╭──

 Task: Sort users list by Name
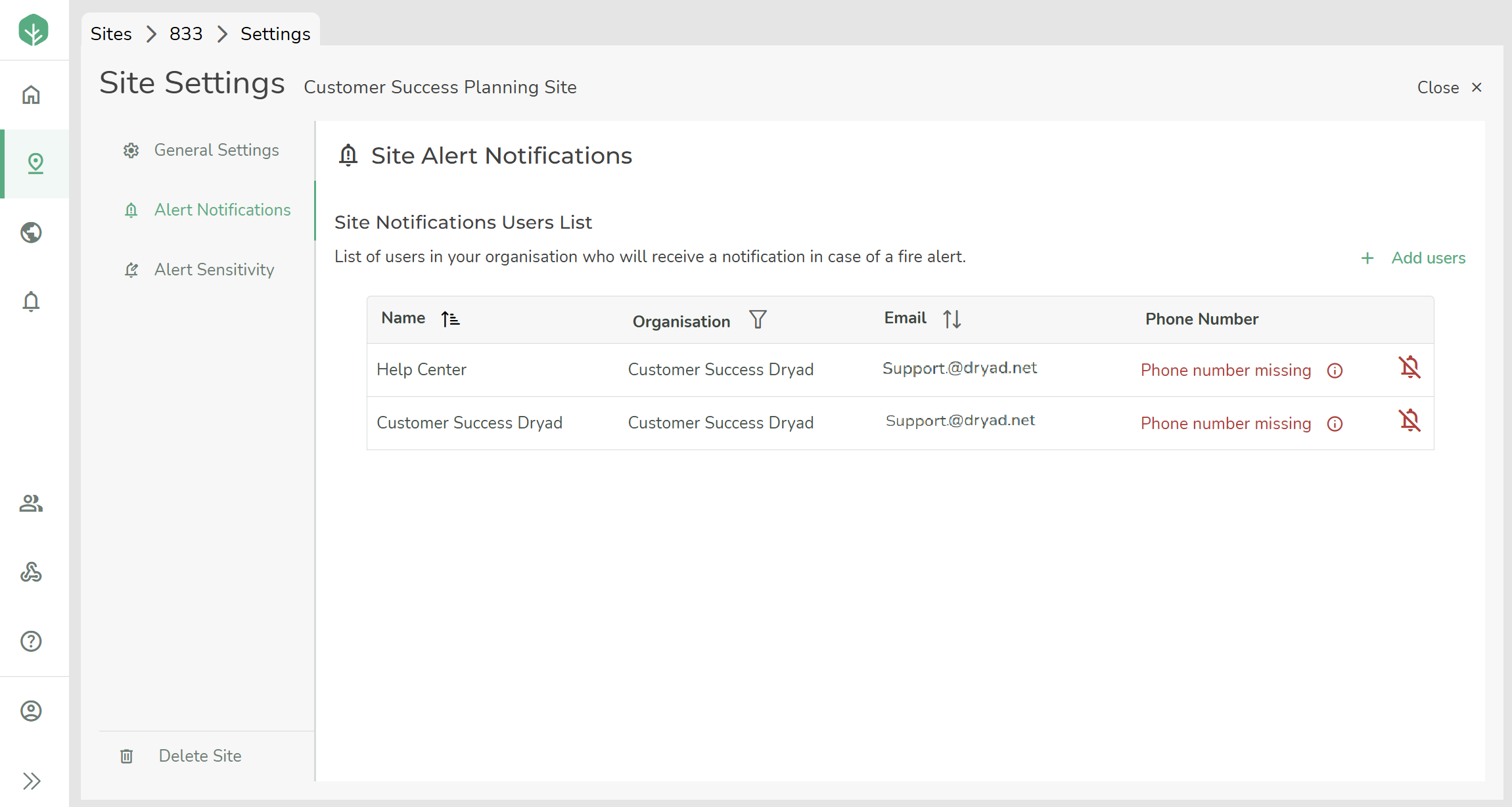point(450,319)
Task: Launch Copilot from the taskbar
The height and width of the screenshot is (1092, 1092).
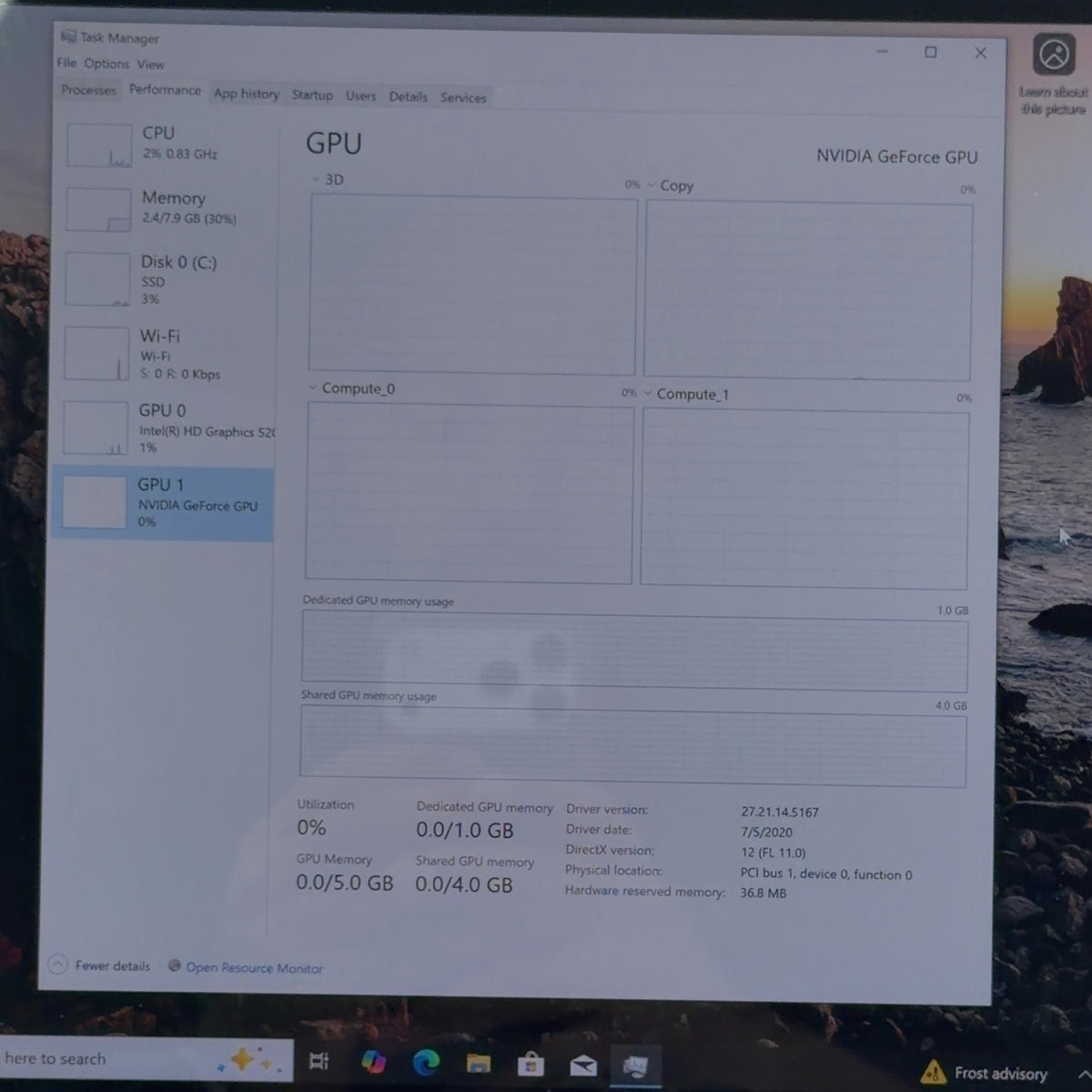Action: (373, 1061)
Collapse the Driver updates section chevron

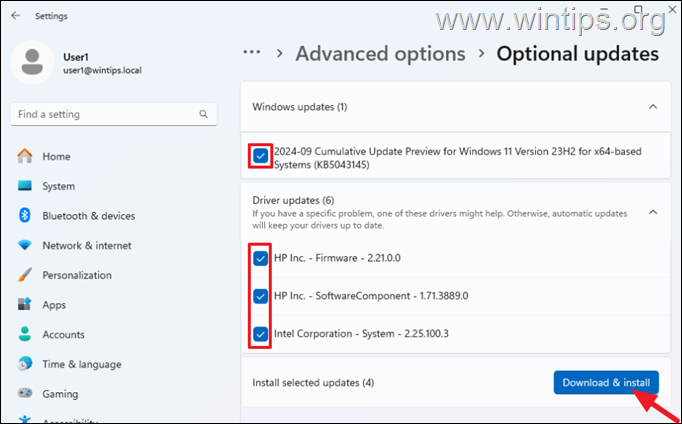coord(653,212)
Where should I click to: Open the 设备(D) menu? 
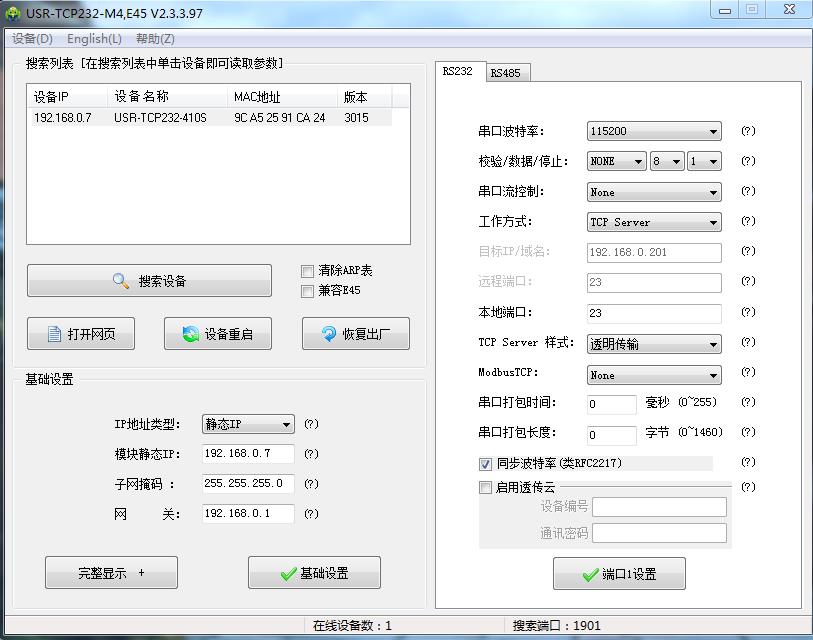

╰──

> Job
Which of the lines above contain the string "Task"? Collect each of them in full, treating uppercase and lowercase as different.

> Correct answer
 Task: Sort users list by Name
Task: Launch Copilot from the taskbar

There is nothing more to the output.